*Extracted data entries:*
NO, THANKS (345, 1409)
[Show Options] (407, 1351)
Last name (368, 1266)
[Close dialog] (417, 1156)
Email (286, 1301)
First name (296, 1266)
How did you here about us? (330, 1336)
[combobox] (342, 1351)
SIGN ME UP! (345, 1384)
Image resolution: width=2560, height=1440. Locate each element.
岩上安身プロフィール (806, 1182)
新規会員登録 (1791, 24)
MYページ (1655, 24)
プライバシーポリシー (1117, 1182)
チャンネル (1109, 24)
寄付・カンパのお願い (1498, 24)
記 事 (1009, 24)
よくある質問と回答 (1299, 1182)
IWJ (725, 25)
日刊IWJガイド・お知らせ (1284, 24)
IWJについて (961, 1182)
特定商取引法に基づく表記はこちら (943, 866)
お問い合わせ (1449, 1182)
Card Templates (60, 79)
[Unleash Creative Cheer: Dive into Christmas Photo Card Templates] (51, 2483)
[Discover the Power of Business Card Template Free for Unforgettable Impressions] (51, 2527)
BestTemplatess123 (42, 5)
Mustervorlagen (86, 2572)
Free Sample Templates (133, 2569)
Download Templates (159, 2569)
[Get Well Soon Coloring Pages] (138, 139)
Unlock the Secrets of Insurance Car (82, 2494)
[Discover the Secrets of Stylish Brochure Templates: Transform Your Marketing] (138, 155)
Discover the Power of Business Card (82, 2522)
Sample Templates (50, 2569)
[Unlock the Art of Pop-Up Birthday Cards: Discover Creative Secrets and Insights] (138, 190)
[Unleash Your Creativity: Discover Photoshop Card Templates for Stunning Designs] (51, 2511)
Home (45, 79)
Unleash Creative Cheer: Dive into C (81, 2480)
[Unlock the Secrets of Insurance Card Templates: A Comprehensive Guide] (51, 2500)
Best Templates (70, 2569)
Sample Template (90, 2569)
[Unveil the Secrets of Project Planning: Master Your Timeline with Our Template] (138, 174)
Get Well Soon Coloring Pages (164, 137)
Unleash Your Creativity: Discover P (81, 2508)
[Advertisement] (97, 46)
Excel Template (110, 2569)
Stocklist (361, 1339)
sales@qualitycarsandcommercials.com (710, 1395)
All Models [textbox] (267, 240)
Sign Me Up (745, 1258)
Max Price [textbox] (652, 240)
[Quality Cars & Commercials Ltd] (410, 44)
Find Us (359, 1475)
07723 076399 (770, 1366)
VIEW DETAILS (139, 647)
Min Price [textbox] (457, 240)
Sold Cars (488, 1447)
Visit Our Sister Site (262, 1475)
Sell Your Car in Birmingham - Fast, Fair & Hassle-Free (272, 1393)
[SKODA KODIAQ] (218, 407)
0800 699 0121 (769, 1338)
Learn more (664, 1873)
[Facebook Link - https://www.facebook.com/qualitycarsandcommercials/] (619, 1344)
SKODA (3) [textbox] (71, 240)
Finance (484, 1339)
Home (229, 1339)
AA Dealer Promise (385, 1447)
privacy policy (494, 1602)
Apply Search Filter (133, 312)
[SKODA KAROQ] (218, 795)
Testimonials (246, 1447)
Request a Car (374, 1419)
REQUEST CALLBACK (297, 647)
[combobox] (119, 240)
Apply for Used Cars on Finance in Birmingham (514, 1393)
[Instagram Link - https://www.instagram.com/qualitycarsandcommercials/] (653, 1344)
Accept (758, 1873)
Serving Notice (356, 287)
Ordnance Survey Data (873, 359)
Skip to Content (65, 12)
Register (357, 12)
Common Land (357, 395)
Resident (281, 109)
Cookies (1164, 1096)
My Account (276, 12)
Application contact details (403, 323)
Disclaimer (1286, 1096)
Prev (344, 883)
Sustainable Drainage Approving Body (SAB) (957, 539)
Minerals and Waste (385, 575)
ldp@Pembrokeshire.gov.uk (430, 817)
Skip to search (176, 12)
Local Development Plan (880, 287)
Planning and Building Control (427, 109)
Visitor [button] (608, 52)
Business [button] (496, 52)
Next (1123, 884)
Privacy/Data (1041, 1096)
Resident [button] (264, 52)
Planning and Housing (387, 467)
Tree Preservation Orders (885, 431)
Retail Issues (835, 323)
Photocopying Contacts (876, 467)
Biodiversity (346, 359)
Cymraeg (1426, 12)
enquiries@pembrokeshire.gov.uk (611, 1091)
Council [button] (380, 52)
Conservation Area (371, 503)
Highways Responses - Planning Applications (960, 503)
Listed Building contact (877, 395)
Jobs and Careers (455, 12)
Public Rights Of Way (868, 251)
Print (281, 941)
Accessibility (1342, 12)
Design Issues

*Task brief:*
The reply should consist solely of the lines of the data, exact, from the opening line through the line with "Mustervorlagen (86, 2572)", inclusive.

*The completed task:*
NO, THANKS (345, 1409)
[Show Options] (407, 1351)
Last name (368, 1266)
[Close dialog] (417, 1156)
Email (286, 1301)
First name (296, 1266)
How did you here about us? (330, 1336)
[combobox] (342, 1351)
SIGN ME UP! (345, 1384)
Image resolution: width=2560, height=1440. Locate each element.
岩上安身プロフィール (806, 1182)
新規会員登録 (1791, 24)
MYページ (1655, 24)
プライバシーポリシー (1117, 1182)
チャンネル (1109, 24)
寄付・カンパのお願い (1498, 24)
記 事 (1009, 24)
よくある質問と回答 (1299, 1182)
IWJ (725, 25)
日刊IWJガイド・お知らせ (1284, 24)
IWJについて (961, 1182)
特定商取引法に基づく表記はこちら (943, 866)
お問い合わせ (1449, 1182)
Card Templates (60, 79)
[Unleash Creative Cheer: Dive into Christmas Photo Card Templates] (51, 2483)
[Discover the Power of Business Card Template Free for Unforgettable Impressions] (51, 2527)
BestTemplatess123 (42, 5)
Mustervorlagen (86, 2572)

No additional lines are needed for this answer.